CCR 20th Anniversary Commentary: Determining a Pharmacokinetic/ Pharmacodynamic Relationship for Sunitinib-A Look Back

摘要

The article by Mendel and colleagues, published in the January 1, 2003, issue of Clinical Cancer Research, described their novel preclinical approach to developing a thorough understanding of the exposure-activity relationship for sunitinib, a multitargeted receptor tyrosine kinase inhibitor being developed for oncology therapy. This work successfully set exposure guidelines to identify a biologically active dose in early clinical trials. Sunitinib (SU11248), which was discovered at SUGEN/Phar-mada in 2000 and became part of the Pfizer portfolio following completion of the acquisition of Pharmacia by Pfizer in 2003, is a small-molecule, receptor tyrosine kinase (RTK) inhibitor that was designed to selectively target the class III/V RTKs, including the vascular endothelial growth factor receptors (VEGFR), platelet-derived growth factor receptors (PDGFR), FLT3, and KIT. By virtue of targeting these RTKs, it was expected that sunitinib would exhibit a dual mechanism to benefit patients with cancer, first, direct antitumor activity against tumors that express and rely on one or more targets for tumor cell proliferation and/or survival [e.g., mutated KIT in gastrointestinal stromal tumors (GIST) and mutated FLT3 in acute myelogenous leukemia (AML)], and second, to provide potent antiangiogenic activity by targeting VEGFR2 and PDGFRfS. Sunitinib, under the commercial name Sutent, initially received marketing approval from the FDA in 2006 for the treatment of advanced renal cell carcinoma and GIST after disease progression on, or intolerance to, imatinib mesylate. It has subsequently been approved to treat progressive, well-differentiated pancreatic neuroendocrine tumors in patients with unresectable, locally advanced, or metastatic disease.
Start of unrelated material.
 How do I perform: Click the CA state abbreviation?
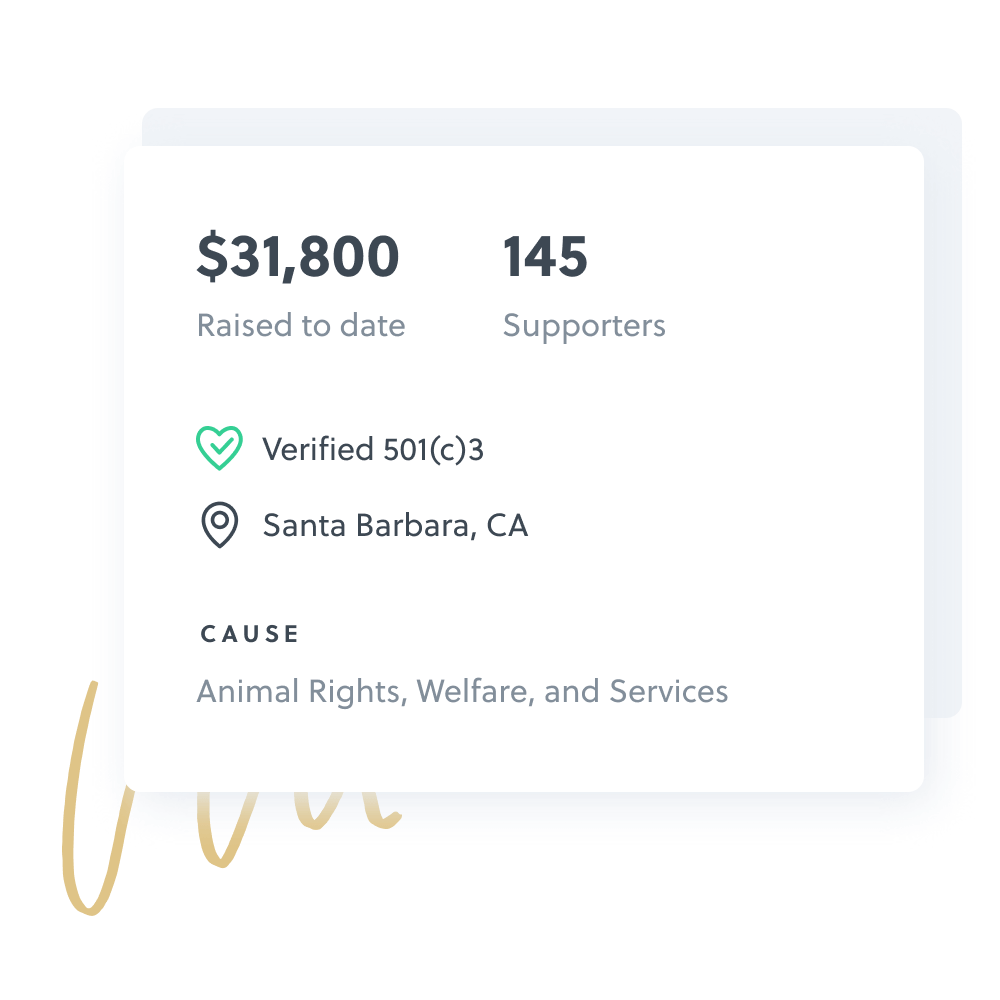pyautogui.click(x=507, y=525)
The studies reported by Mendel and colleagues (1) incorporate a novel approach focused on understanding the pharmacokinetic/ pharmacodynamic (PK/PD) relationship for the efficacy of sunitinib in preclinical models that could be used to help guide early clinical development, including selection of a biologically active clinical dose rather than the more traditional maximum tolerated dose.